Basically what happens is the presenter and four others sit around and talk about the events of the week and make jokes and stuff like that. Well, I should clarify that. They sit around and try and be more zany than the last person to talk. The presenter is a big fat man, I don't know his name, who labours under the assumption that all fat people are jolly and funny. Then there were three men, one of whom looked like Liam Brady (and he was the best of them, making a number of quite good jokes), some cunt from Norn Iron who was about as funny as Frank Carson and Jimmy Cricket's offspring and another sort of tubby bald bloke wearing a zany shirt because he was so zany only a zany shirt would do just in case you didn't realise how zany this zany man was.
There was also a woman called Geri Mae who I've never heard of either.
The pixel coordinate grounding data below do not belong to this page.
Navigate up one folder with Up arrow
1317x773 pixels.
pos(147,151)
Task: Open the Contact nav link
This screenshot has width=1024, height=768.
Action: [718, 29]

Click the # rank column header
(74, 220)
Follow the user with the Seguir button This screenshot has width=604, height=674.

Should I have heard of her? Does anyone know who she is or what she does? If so please leave a comment and let me know.
So they brought on a couple of guests. Some girl who I've never heard of, I think she might be going out with one of the gayers from Westlife, and that curly haired gardener bloke who seemed like a nice fellow and he looked kind of sheepish at being surrounded by such eejits. Now, you can correct me if I'm wrong but I thought comedy shows were supposed to be funny. This show was about as funny as having your eyeballs punctured by hot knitting needles (those one or two gags by Liam Brady apart). Has nobody told them? Can nobody do something about this? Can't some cunt start a petition? Maybe we could use that fat presenter bloke as food for Tsunami victims. He'd keep most of Indonesia in meat chunks for the rest of the year.
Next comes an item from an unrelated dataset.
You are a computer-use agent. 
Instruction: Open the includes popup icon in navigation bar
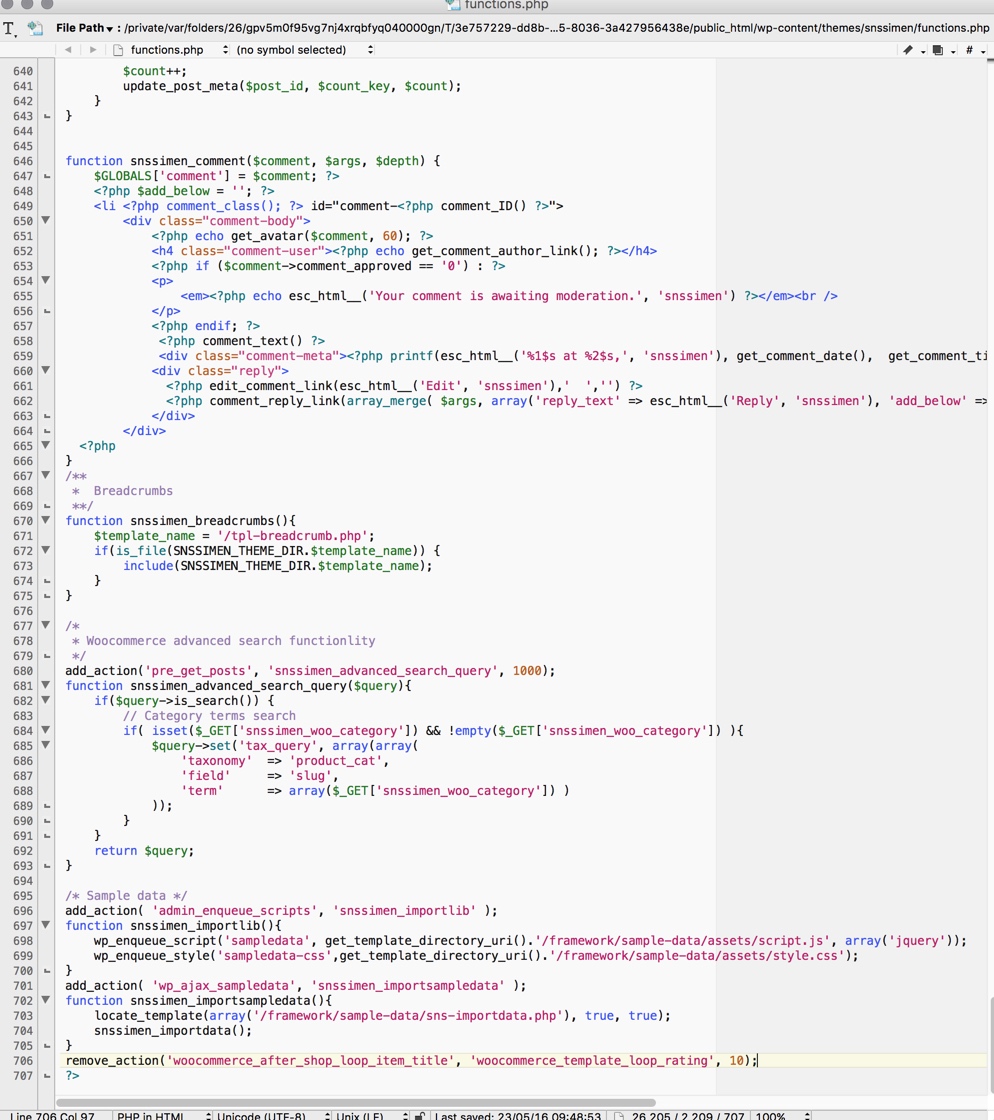940,50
Typical moment: Presenter tells a story about a man being fined for playing the Riverdance CD too loud in his car. Norn Iron cunt goes off on one about how hilarious it would be if he had four tiny children doing Riverdance on a plank of wood in the back seat. 'That'd really freak the cops out' he says before going into a spastic head moving version of Riverdance himself. Keep taking the Ritalin you witless pissbag.
Anyway, suffice to say I won't be watching TV again in a hurry. Thanks, The Panel, for confirming my long-held belief that I'm better of slowly destroying my liver than staying in of an evening.